WHAT THIS TASK INVOLVES.
Treat the line with "You are a computer-use agent. The image" as the starting point. Write it out and every line after it through the end of the listing below, exactly.

SOURCE INFORMATION.
* * * * * * * * *

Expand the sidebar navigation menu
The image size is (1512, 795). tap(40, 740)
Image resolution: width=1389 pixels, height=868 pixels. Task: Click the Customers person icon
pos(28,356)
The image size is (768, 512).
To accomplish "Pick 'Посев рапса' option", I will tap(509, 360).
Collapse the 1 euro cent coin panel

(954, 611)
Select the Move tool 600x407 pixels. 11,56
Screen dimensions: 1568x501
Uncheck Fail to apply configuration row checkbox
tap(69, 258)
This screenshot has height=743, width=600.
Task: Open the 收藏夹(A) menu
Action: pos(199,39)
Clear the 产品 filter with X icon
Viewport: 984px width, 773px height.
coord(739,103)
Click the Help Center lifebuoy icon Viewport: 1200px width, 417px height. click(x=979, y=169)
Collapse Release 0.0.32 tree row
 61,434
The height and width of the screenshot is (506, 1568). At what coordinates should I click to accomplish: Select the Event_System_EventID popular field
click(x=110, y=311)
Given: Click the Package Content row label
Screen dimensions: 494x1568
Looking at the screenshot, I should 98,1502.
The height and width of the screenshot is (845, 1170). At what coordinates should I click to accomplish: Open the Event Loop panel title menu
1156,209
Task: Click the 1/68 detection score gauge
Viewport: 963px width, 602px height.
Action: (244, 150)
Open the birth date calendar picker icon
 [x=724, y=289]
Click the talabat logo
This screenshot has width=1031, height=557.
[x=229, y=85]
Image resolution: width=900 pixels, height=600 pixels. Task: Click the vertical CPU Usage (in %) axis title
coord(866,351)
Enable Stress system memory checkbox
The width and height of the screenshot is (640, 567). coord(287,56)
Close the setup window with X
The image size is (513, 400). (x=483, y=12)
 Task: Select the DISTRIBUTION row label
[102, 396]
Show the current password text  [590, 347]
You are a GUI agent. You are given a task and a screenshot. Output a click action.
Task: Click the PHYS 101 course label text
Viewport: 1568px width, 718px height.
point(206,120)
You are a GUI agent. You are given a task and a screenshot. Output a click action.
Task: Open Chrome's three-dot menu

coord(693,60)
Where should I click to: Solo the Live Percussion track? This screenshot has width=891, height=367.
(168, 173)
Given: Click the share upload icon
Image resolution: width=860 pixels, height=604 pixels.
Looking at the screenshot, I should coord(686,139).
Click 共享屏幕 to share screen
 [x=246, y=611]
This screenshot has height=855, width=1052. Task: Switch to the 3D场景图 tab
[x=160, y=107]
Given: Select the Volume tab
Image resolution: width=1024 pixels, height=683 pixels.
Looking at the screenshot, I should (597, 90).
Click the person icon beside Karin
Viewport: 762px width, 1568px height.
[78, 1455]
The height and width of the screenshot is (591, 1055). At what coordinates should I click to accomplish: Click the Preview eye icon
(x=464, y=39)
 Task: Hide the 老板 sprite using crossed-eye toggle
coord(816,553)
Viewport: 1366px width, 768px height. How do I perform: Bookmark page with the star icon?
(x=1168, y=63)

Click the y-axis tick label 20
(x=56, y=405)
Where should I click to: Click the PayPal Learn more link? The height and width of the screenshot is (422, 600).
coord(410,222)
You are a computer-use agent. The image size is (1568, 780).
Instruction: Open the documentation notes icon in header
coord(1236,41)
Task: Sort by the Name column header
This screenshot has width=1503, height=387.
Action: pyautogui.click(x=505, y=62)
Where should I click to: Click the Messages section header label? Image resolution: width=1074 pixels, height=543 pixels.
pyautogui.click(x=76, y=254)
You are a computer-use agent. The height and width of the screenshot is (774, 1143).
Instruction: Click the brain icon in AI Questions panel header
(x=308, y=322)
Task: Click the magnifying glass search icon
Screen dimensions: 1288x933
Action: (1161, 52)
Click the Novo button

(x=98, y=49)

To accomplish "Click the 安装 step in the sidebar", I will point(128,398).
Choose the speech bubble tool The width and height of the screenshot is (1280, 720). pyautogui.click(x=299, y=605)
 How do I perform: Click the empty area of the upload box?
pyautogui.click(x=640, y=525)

* * * * * * * * *

RESPONSE BELOW.
You are a computer-use agent. The image size is (1568, 780).
Instruction: Open the documentation notes icon in header
coord(1236,41)
Task: Sort by the Name column header
This screenshot has width=1503, height=387.
Action: pyautogui.click(x=505, y=62)
Where should I click to: Click the Messages section header label? Image resolution: width=1074 pixels, height=543 pixels.
pyautogui.click(x=76, y=254)
You are a computer-use agent. The height and width of the screenshot is (774, 1143).
Instruction: Click the brain icon in AI Questions panel header
(x=308, y=322)
Task: Click the magnifying glass search icon
Screen dimensions: 1288x933
Action: (1161, 52)
Click the Novo button

(x=98, y=49)

To accomplish "Click the 安装 step in the sidebar", I will point(128,398).
Choose the speech bubble tool The width and height of the screenshot is (1280, 720). pyautogui.click(x=299, y=605)
 How do I perform: Click the empty area of the upload box?
pyautogui.click(x=640, y=525)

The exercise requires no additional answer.